## Begin READING TEXT

African Palm–Wine Joints vs. French Cafes: Public Sphere
Journal Article|| Awasom, F. N. (2012) 'The emergence of public spheres in colonial Cameroon: palm wine drinking joints in Bamenda Township' Africa Development, Vol XXXVII, no. 1, pp69-84
This article is an interesting study that attempts to draw a parallel between Habermas's conception of the public sphere and the African situation. Using the Paris Cafes (1789-1914), Awasom explains how the Palm Wine drinking joints in the Bamenda Township of Cameroon equally served as public spheres.
To the author, the public sphere is any area in social life where people congregate, identify and freely discuss societal problems, where through that discussion political action is influenced. Although Habermas's conception of the public sphere implies the existence of political legitimacy, in whch the state is sensitive to public opinion to the point that it influences government policy or action, Awasom argues otherwise in the case of Africa. He says, 'the political sensitivty of African governments is to issues which might provoke their ouster, and that is where the importance of the public sphere may lie under such circumstances.'
Awasom finds the basic premise of Habermas's public sphere (private people coming together to form a public) 'useful in capturing the scenario in Africa, represented by the periodic congregation of people in various sites to socialise and indulge in discourses, not necessarily orderly discourse, but any interaction whereby the interested members of the public engage themselves while relaxing in various ways, including drinking, playing cards, eating or dancing.'
Features of the Bamenda Palm Wine Joints:
- They were similar to open spaces under the baobab trees in The Gambia where men congregate on a daily basis to discuss and debate for hours
- Similar to the coffee shops of early bourgeois Europe, 'the joints served as places of artistic creation, public opinion moulding, dangerous opposition politics, gossips, sinful behaviour, or the redefinition of public morality'
- The joints specialised in the sale of native liquor, especially palm wine; the day, nightfall and weekends being key periods
- As a public sphere, the palm wine joints developed and functioned as regular meeting and discursive places for men and women -such places became news and rumour generating machines
- The palm-wine-drinking joints were also public spaces for the appropriation and reproduction of modernity through the bottle dance, an alternative form of high life music, and the centre for the discussion of the politics of independence
- These joints were a distinct African model of the public sphere, as little regard was given to social differences or privileges. 'They were sites for the people of all backgrounds'
Features of the French Cafes:
- The Paris Cafes, like the palm wine joints, were privately owned places open to the public for relaxation
- The cafes had a remarkable presence in the political, social, cultural, and intellectual life of eighteenth and nineteenth century Paris
- The Paris cafes were important public spheres in French history owing to their importance as incubators of France's 18th and 19th century revolutions
- During the repression, the cafes were spaces where the working class could express themselves by insulting government officials and police
- The point of parity according to Awasom is that, both the palm wine joints and French cafes shared an equally historical role in impacting public opinion and the political orientation of Cameroon's path to independence.

## End READING TEXT

TASKS FOR THIS EXERCISE:
1. Answer from the palm wine review:
(a) In which township of Cameroon were the drinking joints studied?
(b) What span of years does the study cover for the Paris Cafes?
(c) In which country do men gather in open spaces under baobab trees?
2. The palm wine review quotes a list of ways people relax while they gather and talk. Name every one of them.
3. Carry on writing the palm wine review, starting after its final point about the cafes and joints.
The items that come after this are separate material with no link to the palm wine review.

## Begin DATA LINES

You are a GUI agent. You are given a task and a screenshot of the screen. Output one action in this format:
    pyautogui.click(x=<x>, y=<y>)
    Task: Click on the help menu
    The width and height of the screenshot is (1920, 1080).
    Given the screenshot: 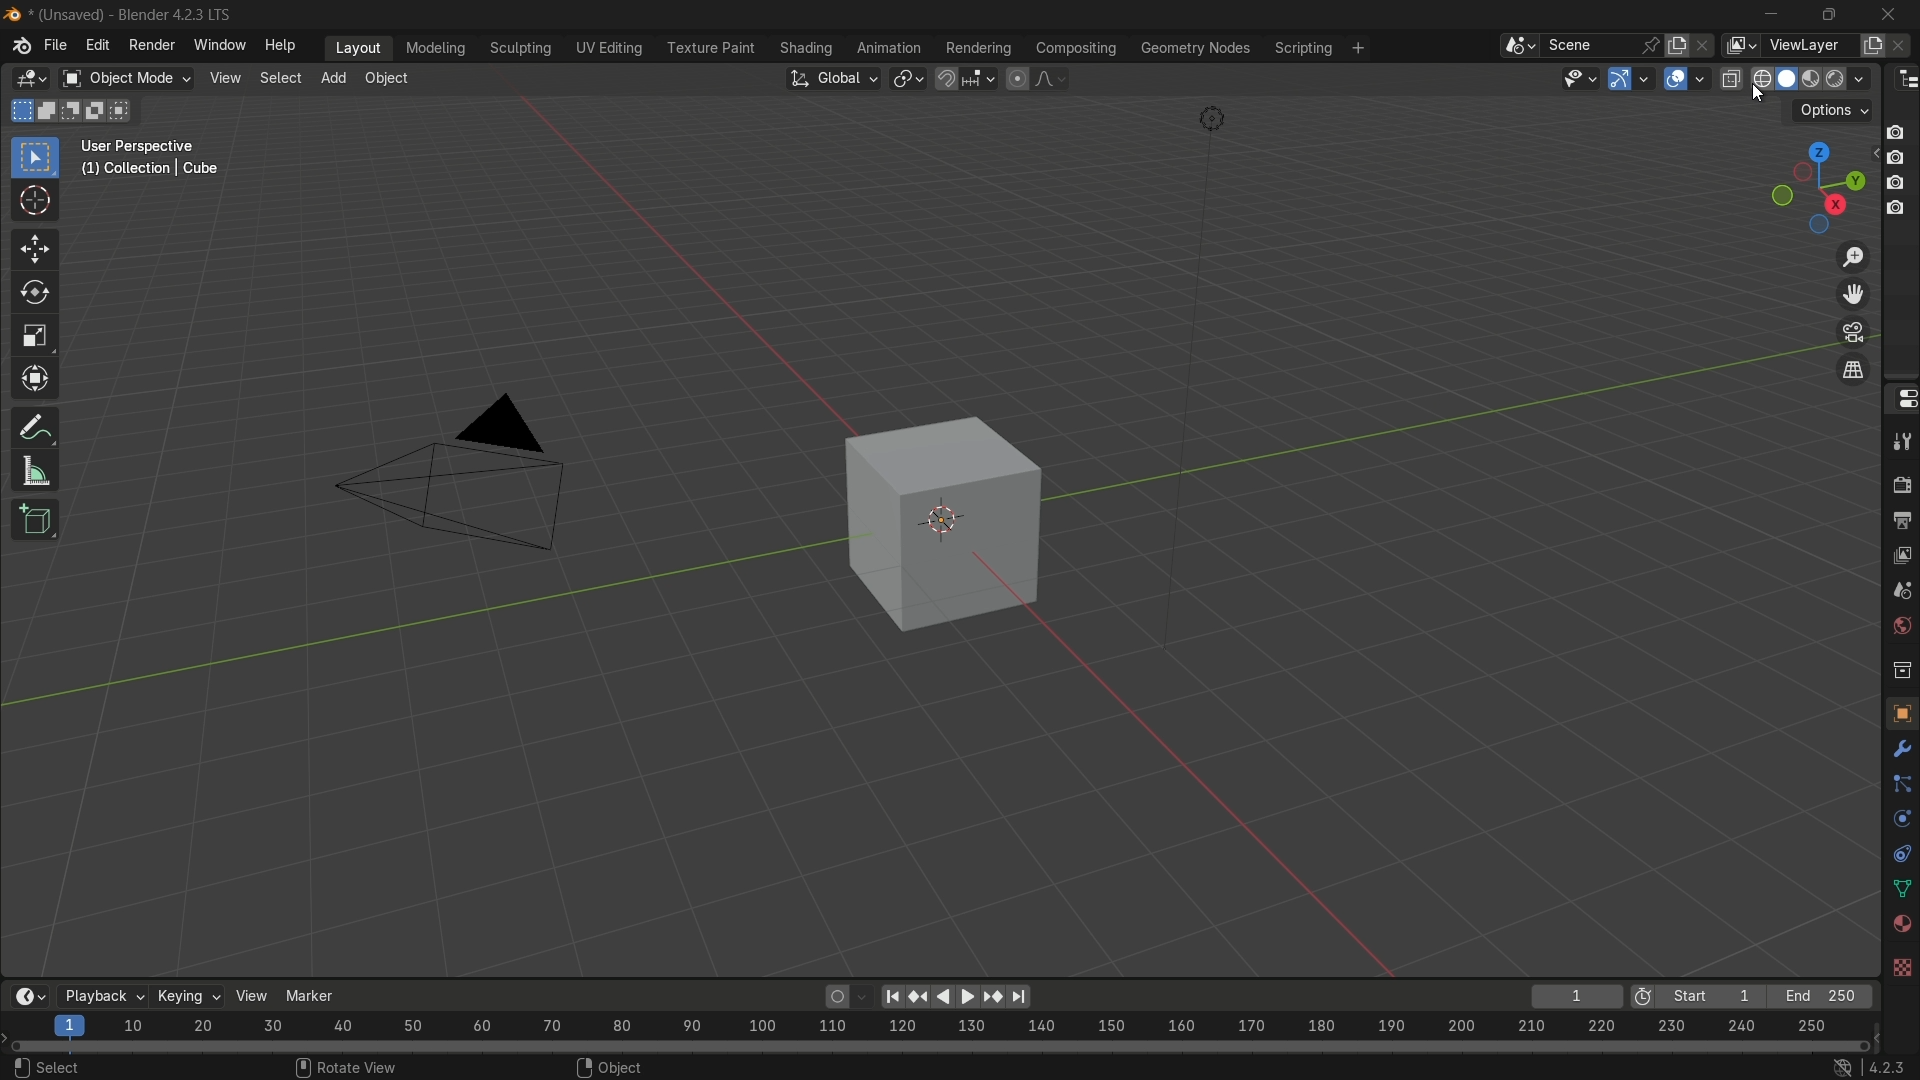 What is the action you would take?
    pyautogui.click(x=282, y=44)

## End DATA LINES

ANSWERS IN ORDER:
1.
(a) Bamenda Township
(b) 1789-1914
(c) The Gambia

2. Drinking, playing cards, eating, dancing

3.
In the article, Awasom further explains the historical context of the colonial Bamenda township and how modernity and political discourses were reproduced (via the joints) within it. He concludes that 'at the penultimate stage of British Cameroon's independence, when a merger with either Francophone Cameroon or Nigeria was hotly contested, the palm wine joints became the centre stage of politics. However, the changing economic fortunes of Cameroon in the 1970s, reflected in the boom of export products, witnessed the emergence of alternative public spheres with a completely different culture that competed effectively with palm wine drinking joints.
In its most simplistic form, the palm wine joints of the Bamenda Township do share close similarities with Habermas's account of the bourgoise public sphere, and Awasom (2012) has highlighted the characteristics. However, there are also points of disparity which he did not quite explore especially in relation to existing criticisms of the public sphere theory.
The normative ideal in Habermas's account of the public sphere was that everyone could participate, it was open to all and status differentials were to be bracketed or totally forgotten if possible. However, this was not the case. This ideal was not realised. It's been argued that potential members of the public sphere were excluded on account of race, property ownership (plebeian men) and gender (women).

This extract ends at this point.